Introduction
Introduction Statistics Contact Development Disclaimer Help
# taz.de -- Demo 50 Jahre nach dem Vietnamkrieg: „Krieg ist immer noch falsch…
> Die Veteranen der alten Friedensbewegung kehren nach Washington zurück.
> An ihren Überzeugungen hat sich wenig geändert, nur die Jugend fehlt.
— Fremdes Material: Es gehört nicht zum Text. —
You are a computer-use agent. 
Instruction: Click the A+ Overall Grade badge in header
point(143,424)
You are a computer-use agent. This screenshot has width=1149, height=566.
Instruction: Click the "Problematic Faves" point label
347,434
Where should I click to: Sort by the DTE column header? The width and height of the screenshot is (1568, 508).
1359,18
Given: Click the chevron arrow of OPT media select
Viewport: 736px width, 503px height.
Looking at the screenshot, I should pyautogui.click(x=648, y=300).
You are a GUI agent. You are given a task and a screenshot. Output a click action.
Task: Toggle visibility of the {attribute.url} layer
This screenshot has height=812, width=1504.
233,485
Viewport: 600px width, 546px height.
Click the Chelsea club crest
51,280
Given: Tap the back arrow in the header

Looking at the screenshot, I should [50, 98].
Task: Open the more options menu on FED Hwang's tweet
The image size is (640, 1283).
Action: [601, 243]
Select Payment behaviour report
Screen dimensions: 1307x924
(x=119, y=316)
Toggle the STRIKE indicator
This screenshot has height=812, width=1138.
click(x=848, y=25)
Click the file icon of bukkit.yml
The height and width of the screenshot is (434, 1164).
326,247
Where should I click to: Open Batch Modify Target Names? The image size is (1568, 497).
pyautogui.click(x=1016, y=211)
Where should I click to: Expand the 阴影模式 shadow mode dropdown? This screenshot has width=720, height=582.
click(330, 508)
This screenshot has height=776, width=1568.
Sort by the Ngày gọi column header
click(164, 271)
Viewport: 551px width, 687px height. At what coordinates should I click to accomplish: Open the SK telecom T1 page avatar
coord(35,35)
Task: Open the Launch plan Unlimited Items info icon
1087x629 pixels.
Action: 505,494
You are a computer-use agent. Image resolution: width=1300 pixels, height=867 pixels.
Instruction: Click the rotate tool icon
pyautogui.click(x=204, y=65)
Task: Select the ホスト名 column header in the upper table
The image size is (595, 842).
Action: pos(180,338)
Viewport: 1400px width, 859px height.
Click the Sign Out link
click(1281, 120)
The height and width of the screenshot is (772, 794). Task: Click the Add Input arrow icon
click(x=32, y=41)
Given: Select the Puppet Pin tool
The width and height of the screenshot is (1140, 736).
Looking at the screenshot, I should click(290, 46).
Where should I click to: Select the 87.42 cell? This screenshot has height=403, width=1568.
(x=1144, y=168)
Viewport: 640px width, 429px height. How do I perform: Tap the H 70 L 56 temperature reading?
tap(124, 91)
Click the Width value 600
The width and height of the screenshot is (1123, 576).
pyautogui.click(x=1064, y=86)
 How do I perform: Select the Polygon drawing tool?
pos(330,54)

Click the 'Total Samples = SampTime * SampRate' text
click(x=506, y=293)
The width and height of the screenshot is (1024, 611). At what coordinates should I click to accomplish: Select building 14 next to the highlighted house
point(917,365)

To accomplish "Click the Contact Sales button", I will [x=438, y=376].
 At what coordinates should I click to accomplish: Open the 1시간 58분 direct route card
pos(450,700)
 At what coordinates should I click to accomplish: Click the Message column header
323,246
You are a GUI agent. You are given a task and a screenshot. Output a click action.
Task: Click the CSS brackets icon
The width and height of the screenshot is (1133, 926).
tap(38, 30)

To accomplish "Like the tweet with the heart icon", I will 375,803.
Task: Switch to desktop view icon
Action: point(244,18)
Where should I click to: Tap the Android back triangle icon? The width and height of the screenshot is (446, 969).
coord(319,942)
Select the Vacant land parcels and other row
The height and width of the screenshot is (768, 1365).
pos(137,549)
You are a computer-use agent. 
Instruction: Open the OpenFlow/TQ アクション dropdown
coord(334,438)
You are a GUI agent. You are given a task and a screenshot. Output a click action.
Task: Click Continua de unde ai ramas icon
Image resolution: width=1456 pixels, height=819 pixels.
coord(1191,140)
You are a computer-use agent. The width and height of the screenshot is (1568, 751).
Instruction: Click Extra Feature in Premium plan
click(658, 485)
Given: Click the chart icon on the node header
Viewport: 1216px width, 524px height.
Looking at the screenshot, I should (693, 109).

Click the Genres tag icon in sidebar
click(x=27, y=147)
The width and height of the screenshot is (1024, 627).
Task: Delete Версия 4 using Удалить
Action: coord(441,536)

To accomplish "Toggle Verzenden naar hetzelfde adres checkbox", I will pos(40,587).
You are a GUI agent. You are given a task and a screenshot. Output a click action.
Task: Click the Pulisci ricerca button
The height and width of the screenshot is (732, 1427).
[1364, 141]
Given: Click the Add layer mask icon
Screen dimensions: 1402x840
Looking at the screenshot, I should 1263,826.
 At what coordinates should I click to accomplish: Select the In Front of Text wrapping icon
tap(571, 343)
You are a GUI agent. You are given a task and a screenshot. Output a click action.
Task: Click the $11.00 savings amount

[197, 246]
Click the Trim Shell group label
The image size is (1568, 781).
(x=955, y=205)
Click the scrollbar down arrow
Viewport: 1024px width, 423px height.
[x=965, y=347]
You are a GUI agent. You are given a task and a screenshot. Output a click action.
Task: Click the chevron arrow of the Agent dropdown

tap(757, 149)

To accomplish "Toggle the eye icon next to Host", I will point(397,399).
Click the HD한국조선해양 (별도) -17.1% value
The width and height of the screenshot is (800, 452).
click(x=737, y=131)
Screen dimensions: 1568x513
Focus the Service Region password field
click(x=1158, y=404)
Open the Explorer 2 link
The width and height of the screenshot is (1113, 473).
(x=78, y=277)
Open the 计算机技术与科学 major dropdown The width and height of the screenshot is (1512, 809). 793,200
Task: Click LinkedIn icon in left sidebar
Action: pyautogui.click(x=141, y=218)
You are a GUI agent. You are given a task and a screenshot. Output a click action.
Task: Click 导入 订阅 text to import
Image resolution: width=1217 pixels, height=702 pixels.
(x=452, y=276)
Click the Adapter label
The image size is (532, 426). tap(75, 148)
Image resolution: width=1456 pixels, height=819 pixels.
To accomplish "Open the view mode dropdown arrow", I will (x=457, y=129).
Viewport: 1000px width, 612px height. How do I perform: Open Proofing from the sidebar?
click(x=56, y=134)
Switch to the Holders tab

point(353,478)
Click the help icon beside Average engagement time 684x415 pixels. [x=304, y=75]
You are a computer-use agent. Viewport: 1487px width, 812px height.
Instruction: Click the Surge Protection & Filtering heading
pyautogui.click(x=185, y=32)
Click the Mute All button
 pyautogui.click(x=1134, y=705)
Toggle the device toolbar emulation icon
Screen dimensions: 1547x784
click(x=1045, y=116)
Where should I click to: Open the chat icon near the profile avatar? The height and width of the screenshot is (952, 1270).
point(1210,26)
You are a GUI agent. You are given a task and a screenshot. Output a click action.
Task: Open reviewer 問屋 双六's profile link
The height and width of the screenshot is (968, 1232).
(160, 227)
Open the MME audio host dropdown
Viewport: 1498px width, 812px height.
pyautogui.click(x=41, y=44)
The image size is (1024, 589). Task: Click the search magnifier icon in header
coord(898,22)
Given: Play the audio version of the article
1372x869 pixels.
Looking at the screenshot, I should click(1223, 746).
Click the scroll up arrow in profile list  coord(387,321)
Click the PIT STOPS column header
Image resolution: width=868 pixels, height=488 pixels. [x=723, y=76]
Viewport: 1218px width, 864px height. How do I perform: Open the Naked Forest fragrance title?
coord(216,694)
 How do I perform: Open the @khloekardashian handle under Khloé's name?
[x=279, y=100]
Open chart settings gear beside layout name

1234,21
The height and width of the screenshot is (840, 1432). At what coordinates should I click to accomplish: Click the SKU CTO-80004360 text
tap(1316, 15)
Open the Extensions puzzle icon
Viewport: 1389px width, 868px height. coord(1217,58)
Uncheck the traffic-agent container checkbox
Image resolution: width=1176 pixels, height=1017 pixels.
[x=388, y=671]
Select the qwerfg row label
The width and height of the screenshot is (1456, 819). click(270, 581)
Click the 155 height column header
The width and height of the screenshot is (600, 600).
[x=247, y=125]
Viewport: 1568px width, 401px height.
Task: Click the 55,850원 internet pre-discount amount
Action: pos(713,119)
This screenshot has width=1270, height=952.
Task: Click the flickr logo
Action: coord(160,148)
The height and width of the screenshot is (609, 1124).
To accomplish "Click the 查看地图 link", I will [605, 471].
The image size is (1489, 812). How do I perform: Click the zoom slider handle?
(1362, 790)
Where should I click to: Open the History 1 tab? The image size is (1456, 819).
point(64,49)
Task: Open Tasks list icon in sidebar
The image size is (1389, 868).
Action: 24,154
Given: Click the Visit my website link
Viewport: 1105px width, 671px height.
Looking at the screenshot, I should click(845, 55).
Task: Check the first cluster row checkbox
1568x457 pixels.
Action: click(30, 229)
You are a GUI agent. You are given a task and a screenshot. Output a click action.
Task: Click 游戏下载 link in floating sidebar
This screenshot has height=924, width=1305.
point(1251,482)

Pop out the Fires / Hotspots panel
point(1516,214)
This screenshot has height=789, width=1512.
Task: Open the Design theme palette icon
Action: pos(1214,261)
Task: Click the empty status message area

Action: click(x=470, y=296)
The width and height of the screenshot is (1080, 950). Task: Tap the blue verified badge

Bild: Singen für den Frieden auf der Welt: Peter Yarrow vor dem Pentagon
Washington taz | Sie wollten das Pentagon aus den Angeln heben, die
Kommandozentrale für den Krieg. An die 100.000 junge Leute – die meisten
davon Männer – verlangten am 21. Oktober 1967 in Washington den
bedingungslosen Abzug der USA aus Vietnam. Manche von ihnen hatten bereits
ihre Einberufungsbefehle an die Regierung zurückgeschickt. Andere sollten
sie in der folgenden kalten Oktobernacht in Lagerfeuern verbrennen, an
denen sie sich wärmten.
Sie schwenkten Fahnen des Vietcong und ließen den wenige Tage zuvor in
Bolivien ermordeten Che Guevara hochleben. Einige schafften es, die Stufen
bis zu dem Eingang zu dem riesigen fünfeckigen Bürogebäude, der
Kriegszentrale, hochzustürmen. Oben wurden sie von Soldaten,
Militärpolizisten und Bundespolizisten empfangen, auf deren Gewehren die
Bajonette aufgesetzt waren. Ein junger Demonstrant steckte Nelken in die
Gewehrläufe der Gleichaltrigen in Uniform.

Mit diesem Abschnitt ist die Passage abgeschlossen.